====== SELECTION
B. Allegations Regarding Justifiable Reliance
As noted, in order adequately to allege a claim for fraud under New York common law, a plaintiff must plead facts tending to show that her reliance on the defendant's misrepresentation was reasonable. Ashland Inc. v. Morgan Stanley & Co., Inc., 652 F.3d 333, 337–38 (2d Cir.2011). Whether a fraud plaintiff's reliance was “reasonable” depends on “the entire context of the transaction, including factors such as its complexity and magnitude, the sophistication of the parties, and the content of any agreements between them.” Emergent Capital Inv. Mgmt., LLC v. Stonepath Group, Inc., 343 F.3d 189, 195 (2d Cir.2003). Nonetheless, even sophisticated plaintiffs are not required as a matter of law to “conduct their own audit” or “subject [their counterparties] to detailed questioning” where they have bargained for representations of truthfulness. DDJ Mgmt., LLC v. Rhone Group LLC, 15 N.Y.3d 147, 905 N.Y.S.2d 118, 931 N.E.2d 87, 92–93 (2010). Moreover, because justifiable reliance “involve[s] many factors to consider and balance, no single one of which is dispositive,” it is “often a question of fact for the jury rather than a question of law for the court.” STMicroelectronics, N.V. v. Credit Suisse Securities (USA) LLC, 648 F.3d 68, 81 (2d Cir.2011) (citation omitted).
As this Court has previously noted, during the relevant period, “the GSEs were highly sophisticated players in the mortgage-backed securities market, which they participated in not only as purchasers but also as packagers and marketers of securities.” UBS I, 858 F.Supp.2d at 335. The defendants argue that this sophistication precludes FHFA from establishing that the GSEs justifiably relied on the allegedly fraudulent statements that defendants included in the Offering Documents. They note that the GSEs were very familiar with origination practices at many of the third-party mortgage originators whose loans made their way into the securitizations at issue, that the GSEs specifically sought securitizations backed by subprime loans, and that the Offering Documents contained extensive cautionary language regarding the riskiness of the investments.
============
● **EXERCISES**:
A) Answer these from the passage on justifiable reliance:
(i) Which decision holds that even sophisticated plaintiffs need not "conduct their own audit" when they have bargained for representations of truthfulness?
(ii) What kind of loans do the defendants say the GSEs specifically sought in securitizations?
(iii) Per UBS I, in which roles besides purchasers did the GSEs take part in the mortgage-backed securities market?
B) Continue the passage on justifiable reliance from its final sentence.
====== PROVIDED DATA
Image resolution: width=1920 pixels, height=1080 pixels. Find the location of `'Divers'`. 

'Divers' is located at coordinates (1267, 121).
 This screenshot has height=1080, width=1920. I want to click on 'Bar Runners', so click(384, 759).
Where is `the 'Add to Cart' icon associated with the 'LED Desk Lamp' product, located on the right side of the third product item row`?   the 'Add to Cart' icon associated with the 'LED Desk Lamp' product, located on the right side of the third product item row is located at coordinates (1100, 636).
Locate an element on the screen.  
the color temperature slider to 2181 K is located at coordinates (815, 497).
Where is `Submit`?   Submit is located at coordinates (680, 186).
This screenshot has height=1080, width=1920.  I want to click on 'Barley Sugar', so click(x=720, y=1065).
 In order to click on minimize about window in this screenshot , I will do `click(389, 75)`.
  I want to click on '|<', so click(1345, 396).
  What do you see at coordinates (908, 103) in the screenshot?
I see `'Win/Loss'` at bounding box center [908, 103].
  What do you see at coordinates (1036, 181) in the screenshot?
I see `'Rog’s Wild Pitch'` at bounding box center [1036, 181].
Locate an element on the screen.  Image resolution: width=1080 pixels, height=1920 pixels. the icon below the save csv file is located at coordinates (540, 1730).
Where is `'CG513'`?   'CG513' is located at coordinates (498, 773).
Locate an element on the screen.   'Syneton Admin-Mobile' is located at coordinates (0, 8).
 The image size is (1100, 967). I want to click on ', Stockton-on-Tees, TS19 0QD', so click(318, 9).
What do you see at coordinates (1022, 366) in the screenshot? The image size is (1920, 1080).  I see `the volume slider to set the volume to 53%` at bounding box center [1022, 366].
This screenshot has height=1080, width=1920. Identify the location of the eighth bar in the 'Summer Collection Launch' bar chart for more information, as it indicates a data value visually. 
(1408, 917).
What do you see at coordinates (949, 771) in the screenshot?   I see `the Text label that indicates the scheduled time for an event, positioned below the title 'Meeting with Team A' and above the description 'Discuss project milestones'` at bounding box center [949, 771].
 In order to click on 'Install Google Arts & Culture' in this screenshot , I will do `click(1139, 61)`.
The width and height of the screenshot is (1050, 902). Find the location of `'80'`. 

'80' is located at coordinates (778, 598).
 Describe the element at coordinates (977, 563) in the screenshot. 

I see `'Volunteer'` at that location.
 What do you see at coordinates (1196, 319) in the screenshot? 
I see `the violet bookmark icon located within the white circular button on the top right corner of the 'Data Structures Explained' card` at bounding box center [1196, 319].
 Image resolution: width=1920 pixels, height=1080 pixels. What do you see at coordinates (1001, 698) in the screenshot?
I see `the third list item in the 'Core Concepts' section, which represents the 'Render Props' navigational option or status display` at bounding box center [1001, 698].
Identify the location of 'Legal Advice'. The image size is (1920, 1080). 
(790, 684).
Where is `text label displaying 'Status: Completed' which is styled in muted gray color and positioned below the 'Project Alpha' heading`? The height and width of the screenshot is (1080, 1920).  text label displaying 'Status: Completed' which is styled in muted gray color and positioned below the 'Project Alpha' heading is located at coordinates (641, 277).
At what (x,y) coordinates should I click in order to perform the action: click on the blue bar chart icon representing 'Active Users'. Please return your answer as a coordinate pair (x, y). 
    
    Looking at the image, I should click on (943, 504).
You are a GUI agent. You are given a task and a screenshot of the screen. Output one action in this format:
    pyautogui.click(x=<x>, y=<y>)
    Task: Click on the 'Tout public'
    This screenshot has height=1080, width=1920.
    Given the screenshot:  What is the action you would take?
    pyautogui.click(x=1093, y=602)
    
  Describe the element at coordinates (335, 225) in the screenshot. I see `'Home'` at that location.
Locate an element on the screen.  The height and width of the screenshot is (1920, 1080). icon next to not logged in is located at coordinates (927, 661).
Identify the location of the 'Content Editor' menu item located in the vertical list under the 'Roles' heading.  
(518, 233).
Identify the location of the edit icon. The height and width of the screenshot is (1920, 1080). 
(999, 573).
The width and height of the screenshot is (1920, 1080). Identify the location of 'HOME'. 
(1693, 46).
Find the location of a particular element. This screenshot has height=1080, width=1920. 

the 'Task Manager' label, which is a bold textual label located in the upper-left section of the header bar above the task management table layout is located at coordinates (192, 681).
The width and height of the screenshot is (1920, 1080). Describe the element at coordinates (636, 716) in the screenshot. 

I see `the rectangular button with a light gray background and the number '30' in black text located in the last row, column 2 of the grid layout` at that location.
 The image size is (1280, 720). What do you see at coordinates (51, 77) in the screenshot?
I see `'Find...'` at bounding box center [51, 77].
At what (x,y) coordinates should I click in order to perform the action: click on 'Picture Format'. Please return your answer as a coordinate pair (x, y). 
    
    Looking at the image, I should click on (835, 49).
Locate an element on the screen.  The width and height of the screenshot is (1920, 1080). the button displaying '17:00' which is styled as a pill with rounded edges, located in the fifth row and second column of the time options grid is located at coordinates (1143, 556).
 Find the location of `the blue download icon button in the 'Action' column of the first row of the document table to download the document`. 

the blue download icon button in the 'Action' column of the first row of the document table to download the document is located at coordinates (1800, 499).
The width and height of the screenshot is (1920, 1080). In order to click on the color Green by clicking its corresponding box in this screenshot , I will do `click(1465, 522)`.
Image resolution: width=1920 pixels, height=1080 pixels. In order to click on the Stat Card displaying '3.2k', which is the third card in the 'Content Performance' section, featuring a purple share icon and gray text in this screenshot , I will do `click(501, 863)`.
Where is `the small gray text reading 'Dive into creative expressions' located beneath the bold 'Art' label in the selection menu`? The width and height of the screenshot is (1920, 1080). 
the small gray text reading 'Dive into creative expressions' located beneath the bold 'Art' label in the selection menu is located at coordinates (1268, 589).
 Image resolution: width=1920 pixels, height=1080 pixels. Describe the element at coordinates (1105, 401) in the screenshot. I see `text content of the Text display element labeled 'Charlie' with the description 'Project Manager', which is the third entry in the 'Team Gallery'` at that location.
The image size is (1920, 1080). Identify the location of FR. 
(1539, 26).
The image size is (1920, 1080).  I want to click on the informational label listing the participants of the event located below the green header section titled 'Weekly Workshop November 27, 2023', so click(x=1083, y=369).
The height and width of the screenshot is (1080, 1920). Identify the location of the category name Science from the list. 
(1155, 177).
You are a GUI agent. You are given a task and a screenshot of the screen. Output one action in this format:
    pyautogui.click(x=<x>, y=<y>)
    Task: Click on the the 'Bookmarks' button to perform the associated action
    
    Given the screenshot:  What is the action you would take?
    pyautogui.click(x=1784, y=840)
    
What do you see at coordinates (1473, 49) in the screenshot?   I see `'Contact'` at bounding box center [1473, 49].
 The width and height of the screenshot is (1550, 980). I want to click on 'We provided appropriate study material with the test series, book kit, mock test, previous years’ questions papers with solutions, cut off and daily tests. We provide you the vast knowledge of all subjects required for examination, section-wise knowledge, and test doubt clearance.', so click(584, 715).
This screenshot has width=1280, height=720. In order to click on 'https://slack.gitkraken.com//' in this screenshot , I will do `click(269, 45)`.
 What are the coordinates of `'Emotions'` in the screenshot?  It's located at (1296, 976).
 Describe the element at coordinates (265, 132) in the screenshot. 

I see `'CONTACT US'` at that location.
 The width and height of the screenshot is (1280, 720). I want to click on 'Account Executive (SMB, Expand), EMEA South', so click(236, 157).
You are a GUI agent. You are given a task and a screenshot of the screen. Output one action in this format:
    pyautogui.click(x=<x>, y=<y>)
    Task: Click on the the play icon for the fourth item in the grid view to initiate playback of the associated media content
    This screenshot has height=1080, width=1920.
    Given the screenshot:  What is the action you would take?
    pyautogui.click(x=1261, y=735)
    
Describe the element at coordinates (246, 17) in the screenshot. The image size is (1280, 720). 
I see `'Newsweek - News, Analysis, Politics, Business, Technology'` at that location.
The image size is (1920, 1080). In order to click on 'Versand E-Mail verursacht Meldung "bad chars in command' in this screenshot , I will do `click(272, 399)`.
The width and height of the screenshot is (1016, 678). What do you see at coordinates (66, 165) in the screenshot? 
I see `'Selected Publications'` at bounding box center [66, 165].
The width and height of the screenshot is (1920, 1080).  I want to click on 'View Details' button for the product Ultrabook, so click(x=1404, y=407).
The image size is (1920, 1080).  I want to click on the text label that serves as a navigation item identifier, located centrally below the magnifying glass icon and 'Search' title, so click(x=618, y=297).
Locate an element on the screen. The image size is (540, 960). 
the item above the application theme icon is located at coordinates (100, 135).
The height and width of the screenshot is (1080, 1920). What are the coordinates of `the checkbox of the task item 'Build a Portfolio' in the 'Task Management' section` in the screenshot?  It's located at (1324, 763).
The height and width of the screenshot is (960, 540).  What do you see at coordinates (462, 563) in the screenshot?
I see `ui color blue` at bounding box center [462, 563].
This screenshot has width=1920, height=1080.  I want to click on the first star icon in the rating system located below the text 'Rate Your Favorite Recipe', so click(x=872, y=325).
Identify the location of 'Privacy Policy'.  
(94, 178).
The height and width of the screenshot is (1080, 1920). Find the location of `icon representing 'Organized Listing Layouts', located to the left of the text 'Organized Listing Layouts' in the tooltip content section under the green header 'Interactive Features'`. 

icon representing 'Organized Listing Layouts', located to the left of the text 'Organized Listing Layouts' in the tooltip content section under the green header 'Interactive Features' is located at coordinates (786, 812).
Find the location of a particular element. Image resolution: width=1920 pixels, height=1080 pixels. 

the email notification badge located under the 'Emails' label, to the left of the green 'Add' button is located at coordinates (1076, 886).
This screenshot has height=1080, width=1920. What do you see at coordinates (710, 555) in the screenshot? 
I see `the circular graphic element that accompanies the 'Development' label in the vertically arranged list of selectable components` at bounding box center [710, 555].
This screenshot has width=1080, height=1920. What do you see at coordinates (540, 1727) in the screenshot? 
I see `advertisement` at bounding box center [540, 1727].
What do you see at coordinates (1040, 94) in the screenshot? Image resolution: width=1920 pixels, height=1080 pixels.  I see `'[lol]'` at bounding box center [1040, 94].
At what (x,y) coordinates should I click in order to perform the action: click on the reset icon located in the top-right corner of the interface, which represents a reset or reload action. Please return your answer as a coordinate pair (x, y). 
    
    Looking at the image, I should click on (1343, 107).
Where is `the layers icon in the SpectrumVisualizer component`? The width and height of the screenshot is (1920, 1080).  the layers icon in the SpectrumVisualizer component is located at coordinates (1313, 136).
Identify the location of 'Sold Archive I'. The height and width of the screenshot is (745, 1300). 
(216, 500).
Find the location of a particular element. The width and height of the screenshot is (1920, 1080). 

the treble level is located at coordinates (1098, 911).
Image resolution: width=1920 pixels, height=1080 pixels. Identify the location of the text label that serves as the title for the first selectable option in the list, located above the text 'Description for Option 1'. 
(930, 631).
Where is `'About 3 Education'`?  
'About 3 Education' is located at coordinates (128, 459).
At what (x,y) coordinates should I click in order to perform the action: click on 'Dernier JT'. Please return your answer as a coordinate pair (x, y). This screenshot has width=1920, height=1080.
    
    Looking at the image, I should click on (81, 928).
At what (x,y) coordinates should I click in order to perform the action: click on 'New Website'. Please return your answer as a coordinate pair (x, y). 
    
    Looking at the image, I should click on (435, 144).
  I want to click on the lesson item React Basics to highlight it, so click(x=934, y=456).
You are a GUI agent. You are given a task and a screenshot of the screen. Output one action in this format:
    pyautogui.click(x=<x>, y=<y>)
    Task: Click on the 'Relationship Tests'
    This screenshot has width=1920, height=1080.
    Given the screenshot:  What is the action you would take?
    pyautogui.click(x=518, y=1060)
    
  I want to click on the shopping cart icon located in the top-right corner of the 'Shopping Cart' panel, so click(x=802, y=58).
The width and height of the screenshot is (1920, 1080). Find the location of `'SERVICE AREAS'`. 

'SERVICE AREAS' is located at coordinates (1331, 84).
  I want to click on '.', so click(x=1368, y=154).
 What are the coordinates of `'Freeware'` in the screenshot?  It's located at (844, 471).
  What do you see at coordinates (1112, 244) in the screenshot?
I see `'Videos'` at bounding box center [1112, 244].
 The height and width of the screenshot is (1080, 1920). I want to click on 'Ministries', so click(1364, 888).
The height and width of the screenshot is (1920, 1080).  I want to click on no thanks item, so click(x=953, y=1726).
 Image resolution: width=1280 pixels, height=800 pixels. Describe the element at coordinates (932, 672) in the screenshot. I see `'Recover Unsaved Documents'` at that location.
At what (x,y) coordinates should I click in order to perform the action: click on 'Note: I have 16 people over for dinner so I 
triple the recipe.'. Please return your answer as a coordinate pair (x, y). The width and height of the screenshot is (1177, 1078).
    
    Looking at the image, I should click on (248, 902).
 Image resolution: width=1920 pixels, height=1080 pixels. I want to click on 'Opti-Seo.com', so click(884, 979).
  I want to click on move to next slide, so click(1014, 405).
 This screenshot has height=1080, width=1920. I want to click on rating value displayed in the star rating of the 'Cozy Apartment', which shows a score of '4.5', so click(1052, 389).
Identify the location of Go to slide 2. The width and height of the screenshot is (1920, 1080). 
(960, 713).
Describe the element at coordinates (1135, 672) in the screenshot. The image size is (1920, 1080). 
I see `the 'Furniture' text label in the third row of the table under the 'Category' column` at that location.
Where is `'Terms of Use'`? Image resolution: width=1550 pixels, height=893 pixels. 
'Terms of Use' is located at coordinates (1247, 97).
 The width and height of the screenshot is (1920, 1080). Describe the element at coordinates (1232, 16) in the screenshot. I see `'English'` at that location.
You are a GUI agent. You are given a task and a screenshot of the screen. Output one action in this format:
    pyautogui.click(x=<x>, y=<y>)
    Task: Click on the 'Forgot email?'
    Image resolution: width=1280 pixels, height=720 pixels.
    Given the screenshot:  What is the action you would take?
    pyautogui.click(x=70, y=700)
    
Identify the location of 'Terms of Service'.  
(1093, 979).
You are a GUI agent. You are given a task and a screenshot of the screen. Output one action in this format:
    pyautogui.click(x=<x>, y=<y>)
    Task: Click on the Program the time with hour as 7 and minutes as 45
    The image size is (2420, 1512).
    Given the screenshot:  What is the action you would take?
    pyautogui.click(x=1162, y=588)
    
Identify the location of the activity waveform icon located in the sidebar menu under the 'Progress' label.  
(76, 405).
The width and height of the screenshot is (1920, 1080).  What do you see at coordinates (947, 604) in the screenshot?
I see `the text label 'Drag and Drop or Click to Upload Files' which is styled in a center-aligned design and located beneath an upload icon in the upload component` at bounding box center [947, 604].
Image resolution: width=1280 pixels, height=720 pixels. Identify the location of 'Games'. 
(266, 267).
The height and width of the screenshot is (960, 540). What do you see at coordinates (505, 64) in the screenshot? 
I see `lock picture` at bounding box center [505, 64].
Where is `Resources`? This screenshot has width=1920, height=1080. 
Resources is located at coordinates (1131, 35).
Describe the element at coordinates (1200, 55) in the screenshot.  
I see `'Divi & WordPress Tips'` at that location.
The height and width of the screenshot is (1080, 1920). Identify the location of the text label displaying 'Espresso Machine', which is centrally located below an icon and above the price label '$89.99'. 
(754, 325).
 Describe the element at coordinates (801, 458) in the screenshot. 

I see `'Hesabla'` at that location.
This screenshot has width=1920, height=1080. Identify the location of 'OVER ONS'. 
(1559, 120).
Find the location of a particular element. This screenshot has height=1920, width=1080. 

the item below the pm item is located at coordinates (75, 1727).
============
● **RESPONSES BY TASK**:
A)
(i) DDJ Mgmt., LLC v. Rhone Group LLC, 15 N.Y.3d 147 (2010).
(ii) Subprime loans.
(iii) As packagers and marketers of securities.

B)
The defendants' arguments about the GSEs' knowledge of the mortgage industry rely, for the most part, on facts that are not appropriate for consideration in the context of a motion to dismiss.
More importantly, none of their arguments establish as a matter of law that through reasonable diligence the GSEs should have discovered the inaccuracy of the defendants' statements with regard to underwriting practices, LTV ratios, and owner occupancy for the certificates they purchased. As the Court recognized in UBS I, even in the face of knowledge that many of the originators supplying loans to these securitizations engaged in dubious underwriting practices, “the GSEs were entitled to rely on defendants' assertion that the loans that underlay these particular securities complied with the guidelines set out in the offering materials.” 858 F.Supp.2d at 321 (rejecting claim that knowledge of dubious underwriting practices in the home mortgage market triggered statute of limitations). Indeed, as the FHFA notes, given that the GSEs did not have access to data such as loan tapes and loan files that would permit them to determine that the representations in the Offering Documents were incorrect, it is difficult to see how they could help but rely on the representations of defendants, who did have access to those materials. And while the GSEs were certainly aware that they were purchasing securitizations backed by subprime loans, neither the Amended Complaint nor documents integral to it establish that they knew that the loans supporting these particular securitizations were so haphazardly originated as to put in jeopardy even the AAA-rated Certificates they purchased.
In deciding whether to dismiss a complaint pursuant to Rule 12(b)(6), the district court “is generally limited to the facts as presented within the four corners of the complaint, to documents attached to the complaint, or to documents incorporated within the complaint by reference.” Taylor v. Vt. Dep't of Educ., 313 F.3d 768, 776 (2d Cir.2002).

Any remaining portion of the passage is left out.